The Cricket World Cup 2007 – a political seesaw

Of concern here is the fact that we know about that river and we ought to have engaged in a more deliberate analysis of the requirements before settling for the actual construction work that was undertaken.
The outfield at Stubbs and Arnos Vale II still seem unacceptable to the naked eye and one wonders what measures could now be taken at this critical stage to facilitate the requisite improvements.

There is every reason for us to believe that in this Caribbean region we do have the requisite expertise to organize and administer a tremendous Cricket World Cup. It, however, seems more than a little unfortunate that in far too many instances we are hearing complaints of the cricket fraternity being too possessive and of having kept the organization too close to its chest without realizing the enormity of what is involved.

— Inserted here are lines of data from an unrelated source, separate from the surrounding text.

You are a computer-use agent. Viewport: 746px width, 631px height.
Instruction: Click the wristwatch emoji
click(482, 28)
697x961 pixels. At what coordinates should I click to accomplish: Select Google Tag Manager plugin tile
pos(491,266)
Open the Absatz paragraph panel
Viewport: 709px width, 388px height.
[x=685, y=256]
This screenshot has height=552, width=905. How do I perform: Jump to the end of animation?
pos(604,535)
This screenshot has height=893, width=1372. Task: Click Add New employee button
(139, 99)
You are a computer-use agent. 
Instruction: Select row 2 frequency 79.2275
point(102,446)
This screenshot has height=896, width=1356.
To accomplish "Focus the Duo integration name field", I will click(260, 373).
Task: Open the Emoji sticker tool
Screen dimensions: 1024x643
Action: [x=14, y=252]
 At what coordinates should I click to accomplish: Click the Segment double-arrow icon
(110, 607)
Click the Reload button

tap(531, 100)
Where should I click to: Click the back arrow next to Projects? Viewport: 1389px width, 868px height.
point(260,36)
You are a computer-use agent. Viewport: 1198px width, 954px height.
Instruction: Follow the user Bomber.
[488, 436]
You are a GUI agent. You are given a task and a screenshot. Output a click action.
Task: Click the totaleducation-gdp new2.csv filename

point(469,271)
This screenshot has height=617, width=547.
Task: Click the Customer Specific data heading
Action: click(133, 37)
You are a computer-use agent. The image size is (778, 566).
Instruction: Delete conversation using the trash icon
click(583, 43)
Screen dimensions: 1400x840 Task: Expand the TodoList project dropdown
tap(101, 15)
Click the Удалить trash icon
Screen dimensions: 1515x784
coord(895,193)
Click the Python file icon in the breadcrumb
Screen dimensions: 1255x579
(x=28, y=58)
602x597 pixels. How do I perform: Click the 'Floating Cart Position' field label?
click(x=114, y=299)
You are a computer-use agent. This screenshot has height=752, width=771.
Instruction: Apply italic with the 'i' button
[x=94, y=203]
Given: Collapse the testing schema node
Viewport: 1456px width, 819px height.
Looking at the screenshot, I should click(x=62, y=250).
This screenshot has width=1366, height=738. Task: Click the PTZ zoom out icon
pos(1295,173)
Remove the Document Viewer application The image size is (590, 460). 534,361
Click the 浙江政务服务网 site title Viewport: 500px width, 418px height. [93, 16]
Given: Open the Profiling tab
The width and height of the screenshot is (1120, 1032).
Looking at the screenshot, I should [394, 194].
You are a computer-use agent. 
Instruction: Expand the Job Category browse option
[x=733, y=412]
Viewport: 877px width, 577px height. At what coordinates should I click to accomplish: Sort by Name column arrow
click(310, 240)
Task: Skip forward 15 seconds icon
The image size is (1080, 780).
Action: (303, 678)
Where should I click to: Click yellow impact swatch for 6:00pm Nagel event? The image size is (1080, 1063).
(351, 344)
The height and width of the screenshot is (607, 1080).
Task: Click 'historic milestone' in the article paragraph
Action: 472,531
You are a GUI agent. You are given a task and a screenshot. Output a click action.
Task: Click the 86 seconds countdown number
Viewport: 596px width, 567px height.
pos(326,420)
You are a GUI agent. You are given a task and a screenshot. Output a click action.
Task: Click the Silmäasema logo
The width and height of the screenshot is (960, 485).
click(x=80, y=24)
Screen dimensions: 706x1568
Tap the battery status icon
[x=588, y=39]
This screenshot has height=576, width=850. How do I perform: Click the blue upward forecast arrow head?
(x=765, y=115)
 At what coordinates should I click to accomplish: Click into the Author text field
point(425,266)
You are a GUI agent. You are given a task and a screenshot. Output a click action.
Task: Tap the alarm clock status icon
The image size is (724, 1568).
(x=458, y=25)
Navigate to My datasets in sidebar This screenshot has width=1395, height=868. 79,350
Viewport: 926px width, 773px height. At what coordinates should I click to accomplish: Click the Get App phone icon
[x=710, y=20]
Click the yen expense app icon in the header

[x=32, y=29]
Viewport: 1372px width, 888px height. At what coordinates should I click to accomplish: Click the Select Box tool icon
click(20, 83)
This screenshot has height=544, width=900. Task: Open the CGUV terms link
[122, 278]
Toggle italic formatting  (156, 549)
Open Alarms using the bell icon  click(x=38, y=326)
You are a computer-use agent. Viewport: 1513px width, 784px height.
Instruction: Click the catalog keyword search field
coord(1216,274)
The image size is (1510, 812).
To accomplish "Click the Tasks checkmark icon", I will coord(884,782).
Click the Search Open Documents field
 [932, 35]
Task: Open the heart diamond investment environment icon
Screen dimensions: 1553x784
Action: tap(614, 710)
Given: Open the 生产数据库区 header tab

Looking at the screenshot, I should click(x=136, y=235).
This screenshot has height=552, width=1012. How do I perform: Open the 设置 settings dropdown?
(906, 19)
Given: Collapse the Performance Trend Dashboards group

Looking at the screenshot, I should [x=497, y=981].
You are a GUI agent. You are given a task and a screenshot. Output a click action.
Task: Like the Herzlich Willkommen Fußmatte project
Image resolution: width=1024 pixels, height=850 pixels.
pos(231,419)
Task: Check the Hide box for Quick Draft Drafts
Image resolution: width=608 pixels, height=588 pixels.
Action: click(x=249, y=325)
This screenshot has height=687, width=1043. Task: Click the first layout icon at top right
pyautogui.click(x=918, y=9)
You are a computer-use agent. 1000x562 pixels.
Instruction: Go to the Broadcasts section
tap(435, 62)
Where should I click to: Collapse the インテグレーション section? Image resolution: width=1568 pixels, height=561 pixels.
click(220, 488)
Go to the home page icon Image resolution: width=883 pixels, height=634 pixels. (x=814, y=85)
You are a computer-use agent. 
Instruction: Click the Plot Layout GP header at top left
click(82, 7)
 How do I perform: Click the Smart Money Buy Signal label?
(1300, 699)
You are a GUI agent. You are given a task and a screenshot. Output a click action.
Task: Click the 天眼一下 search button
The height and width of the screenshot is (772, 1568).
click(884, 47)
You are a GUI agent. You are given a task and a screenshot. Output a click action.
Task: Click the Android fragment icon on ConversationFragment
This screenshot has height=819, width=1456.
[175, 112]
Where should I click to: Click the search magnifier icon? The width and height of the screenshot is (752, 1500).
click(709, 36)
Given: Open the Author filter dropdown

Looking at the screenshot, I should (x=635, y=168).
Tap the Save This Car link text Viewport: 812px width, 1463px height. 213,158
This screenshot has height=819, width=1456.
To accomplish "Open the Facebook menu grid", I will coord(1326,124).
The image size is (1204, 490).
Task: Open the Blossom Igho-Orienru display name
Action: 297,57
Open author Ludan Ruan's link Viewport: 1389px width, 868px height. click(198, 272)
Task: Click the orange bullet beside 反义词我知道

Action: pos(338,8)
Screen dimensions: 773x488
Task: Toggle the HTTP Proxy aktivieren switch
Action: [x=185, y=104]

In some countries the cricket fraternity simply assumed that it is in possession of the requisite expertise. They are now recognizing rather late in the game that this is not necessarily the case.
There is a sense in which we are hearing clarion calls being made by all and sundry, not the least of whom are the region’s political leaders, for the Caribbean people to support the World Cup. This is rather late and sound very much as though we are in crisis mode.
Tickets sales are not what were initially expected at this stage and we are not being told why this is the case.
We love our cricket in the Caribbean but one wonders to what extent we love it enough to do all that is required to stave off embarrassment at a global level.